» WORK REQUEST
Write out, word for word, every line from the one containing "Given: Click the Advance" through the last line of the records below, both ends included.

Data extracted from a collection:
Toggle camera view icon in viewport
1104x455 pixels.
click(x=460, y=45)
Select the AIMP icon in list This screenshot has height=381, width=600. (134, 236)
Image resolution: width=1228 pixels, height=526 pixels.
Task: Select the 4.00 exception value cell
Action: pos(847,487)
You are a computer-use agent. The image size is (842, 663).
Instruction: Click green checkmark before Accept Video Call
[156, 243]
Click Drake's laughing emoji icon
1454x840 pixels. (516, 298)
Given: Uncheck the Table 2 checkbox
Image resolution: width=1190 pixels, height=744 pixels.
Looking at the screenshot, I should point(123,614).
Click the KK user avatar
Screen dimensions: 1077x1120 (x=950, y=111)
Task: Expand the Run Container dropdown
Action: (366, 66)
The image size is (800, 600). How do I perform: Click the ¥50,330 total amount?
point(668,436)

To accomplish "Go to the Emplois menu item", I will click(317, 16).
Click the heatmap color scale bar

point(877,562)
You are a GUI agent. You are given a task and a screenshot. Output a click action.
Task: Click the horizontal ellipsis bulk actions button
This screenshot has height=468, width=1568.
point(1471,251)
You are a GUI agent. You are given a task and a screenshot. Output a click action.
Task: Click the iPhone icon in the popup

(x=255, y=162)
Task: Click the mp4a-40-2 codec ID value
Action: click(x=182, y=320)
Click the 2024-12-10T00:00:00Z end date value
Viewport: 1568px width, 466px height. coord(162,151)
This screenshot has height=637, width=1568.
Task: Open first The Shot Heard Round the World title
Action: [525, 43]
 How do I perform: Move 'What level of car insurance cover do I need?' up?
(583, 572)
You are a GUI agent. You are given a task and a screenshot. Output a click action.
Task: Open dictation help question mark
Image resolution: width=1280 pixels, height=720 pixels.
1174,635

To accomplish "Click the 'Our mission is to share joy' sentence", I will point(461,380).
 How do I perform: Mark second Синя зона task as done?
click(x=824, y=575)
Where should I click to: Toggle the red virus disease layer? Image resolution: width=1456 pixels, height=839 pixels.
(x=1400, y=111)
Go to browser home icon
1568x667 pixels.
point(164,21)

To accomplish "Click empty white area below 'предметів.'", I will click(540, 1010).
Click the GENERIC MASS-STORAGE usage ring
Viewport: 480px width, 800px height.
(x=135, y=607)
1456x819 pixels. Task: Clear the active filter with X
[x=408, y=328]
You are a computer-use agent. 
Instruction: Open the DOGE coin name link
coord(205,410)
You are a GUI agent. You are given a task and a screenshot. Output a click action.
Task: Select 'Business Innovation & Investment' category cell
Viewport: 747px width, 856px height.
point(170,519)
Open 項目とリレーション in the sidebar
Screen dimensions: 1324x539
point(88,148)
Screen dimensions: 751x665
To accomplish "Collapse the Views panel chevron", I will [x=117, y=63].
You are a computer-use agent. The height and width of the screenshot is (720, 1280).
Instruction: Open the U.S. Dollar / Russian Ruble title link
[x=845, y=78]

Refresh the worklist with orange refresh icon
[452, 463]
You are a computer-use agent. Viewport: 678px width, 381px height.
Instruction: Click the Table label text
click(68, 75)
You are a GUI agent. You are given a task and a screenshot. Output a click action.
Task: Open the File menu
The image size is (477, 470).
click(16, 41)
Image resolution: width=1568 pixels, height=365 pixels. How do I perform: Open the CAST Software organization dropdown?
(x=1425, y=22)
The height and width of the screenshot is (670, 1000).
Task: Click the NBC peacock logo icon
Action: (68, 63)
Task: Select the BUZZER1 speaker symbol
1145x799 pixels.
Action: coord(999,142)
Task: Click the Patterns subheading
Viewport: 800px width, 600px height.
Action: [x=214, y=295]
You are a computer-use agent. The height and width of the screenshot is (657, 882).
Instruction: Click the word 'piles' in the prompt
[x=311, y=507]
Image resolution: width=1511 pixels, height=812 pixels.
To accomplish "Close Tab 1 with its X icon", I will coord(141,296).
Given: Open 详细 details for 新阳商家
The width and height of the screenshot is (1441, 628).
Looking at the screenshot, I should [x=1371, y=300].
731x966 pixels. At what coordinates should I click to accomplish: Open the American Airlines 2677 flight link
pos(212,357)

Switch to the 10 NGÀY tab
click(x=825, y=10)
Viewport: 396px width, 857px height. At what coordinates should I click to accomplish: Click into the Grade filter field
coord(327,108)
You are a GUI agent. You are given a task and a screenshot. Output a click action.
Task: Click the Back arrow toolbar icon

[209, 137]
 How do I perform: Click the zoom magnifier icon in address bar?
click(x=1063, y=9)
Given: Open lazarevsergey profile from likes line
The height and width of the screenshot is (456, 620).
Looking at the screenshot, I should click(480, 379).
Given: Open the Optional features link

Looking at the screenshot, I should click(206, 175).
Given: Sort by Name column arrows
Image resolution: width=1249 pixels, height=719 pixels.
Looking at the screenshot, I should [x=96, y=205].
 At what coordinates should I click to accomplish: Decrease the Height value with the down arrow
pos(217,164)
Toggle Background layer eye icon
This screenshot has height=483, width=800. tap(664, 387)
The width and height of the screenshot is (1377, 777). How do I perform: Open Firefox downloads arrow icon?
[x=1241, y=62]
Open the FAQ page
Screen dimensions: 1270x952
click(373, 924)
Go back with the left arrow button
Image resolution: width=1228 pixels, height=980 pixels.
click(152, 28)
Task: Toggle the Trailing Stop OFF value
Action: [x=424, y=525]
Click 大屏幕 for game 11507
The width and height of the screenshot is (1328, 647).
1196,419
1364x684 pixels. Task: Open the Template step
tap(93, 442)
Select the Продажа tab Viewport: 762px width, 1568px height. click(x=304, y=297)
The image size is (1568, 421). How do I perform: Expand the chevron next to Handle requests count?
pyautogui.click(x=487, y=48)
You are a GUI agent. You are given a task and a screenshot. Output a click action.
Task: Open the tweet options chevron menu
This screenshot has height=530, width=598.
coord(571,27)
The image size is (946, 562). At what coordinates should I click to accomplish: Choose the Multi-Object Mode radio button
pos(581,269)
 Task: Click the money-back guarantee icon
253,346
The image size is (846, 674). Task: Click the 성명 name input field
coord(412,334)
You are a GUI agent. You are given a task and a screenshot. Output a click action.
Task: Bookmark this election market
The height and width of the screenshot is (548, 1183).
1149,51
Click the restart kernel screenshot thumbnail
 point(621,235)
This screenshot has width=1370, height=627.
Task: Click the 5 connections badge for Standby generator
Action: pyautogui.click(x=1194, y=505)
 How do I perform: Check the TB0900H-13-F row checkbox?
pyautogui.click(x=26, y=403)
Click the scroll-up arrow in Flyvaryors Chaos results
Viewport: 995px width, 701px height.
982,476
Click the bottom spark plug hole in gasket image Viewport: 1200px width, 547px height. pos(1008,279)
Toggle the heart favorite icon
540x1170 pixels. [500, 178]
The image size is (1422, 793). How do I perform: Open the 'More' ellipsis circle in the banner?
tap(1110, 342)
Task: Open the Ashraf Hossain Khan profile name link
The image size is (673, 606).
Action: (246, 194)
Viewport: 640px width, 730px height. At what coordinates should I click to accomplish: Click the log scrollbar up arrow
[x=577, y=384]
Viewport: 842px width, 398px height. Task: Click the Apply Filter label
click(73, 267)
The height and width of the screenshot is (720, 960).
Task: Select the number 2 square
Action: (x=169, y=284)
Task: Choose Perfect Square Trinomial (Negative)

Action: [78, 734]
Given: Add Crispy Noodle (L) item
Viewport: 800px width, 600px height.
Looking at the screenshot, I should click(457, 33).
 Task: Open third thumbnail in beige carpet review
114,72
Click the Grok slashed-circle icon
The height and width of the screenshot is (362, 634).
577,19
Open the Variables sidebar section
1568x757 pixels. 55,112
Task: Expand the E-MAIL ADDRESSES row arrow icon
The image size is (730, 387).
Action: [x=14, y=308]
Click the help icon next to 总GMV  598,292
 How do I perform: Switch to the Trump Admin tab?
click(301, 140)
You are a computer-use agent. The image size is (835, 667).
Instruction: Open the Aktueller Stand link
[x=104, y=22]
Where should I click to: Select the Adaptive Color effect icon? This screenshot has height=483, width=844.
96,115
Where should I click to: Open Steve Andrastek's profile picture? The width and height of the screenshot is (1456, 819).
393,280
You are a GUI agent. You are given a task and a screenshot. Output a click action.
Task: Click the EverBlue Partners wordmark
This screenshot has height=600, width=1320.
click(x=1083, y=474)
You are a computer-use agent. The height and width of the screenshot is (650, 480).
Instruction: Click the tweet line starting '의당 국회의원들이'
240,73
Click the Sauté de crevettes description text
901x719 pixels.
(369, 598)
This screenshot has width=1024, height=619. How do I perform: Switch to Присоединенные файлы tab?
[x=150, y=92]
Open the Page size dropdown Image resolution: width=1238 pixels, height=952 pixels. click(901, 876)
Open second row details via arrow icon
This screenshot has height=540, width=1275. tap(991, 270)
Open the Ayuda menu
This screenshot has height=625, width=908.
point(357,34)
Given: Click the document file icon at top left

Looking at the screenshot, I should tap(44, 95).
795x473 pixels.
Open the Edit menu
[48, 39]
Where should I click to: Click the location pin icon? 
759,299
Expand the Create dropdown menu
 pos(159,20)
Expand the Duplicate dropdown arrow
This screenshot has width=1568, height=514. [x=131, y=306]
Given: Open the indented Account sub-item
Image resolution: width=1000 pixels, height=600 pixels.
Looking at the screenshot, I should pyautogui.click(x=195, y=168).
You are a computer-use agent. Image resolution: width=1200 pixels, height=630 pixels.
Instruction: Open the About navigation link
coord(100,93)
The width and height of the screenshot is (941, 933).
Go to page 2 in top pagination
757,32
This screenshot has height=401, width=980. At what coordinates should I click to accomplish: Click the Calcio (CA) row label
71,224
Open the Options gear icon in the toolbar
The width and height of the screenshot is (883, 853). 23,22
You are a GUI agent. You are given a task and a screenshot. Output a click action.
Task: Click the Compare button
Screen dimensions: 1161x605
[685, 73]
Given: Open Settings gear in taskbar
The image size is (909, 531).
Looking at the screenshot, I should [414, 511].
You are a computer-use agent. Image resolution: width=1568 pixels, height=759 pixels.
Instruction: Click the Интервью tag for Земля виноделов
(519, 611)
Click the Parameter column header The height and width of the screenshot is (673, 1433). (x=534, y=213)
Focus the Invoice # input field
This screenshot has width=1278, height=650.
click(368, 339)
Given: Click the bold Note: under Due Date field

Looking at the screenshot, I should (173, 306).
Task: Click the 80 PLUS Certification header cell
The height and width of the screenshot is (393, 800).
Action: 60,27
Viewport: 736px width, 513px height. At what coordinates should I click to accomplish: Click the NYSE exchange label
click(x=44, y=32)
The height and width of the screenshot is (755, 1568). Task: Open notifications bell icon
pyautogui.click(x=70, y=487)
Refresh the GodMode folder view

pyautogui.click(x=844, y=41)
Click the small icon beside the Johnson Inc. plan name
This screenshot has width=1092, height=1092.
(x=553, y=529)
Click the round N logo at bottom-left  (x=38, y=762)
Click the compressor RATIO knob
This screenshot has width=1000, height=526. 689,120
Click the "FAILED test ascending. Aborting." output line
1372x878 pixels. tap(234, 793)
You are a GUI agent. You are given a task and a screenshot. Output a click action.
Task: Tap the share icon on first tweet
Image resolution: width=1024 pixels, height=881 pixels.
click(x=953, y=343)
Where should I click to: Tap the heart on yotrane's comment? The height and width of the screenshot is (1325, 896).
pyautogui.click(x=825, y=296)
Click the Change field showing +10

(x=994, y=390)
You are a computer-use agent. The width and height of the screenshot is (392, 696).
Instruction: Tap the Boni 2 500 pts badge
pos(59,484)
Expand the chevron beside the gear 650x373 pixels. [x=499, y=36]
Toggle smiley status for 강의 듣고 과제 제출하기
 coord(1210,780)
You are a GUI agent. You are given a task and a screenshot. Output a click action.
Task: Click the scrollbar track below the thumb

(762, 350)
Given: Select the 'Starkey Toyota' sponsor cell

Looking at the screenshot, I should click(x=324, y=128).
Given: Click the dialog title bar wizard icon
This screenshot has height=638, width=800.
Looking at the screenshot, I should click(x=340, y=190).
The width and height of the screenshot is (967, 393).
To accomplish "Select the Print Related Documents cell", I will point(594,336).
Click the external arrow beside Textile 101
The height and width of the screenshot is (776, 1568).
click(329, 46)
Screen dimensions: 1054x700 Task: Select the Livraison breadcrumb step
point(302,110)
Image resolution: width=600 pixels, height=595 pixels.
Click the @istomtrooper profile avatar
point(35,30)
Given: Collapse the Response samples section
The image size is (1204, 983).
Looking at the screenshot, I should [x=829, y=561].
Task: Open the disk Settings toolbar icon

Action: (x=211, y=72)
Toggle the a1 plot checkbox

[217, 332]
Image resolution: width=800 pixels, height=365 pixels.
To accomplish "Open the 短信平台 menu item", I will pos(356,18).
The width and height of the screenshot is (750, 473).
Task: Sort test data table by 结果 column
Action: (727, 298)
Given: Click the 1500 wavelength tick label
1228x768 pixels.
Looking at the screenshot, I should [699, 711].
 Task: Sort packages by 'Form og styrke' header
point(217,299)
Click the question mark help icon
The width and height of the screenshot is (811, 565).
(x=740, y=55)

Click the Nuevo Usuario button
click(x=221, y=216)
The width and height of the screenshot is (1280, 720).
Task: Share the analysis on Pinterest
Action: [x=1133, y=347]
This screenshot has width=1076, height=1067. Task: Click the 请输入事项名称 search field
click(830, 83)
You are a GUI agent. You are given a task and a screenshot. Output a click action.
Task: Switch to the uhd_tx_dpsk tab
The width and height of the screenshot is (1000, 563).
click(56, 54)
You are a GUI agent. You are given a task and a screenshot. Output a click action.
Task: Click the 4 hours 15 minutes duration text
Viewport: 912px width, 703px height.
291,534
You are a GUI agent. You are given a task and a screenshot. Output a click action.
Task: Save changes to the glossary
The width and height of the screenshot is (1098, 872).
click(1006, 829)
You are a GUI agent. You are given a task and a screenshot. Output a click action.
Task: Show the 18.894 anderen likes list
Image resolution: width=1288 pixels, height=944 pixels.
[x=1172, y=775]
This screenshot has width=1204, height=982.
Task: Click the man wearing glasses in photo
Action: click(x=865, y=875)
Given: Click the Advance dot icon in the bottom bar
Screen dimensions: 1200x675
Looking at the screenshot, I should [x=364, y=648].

» ANSWER TO THIS PROBLEM
Given: Click the Advance dot icon in the bottom bar
Screen dimensions: 1200x675
Looking at the screenshot, I should [x=364, y=648].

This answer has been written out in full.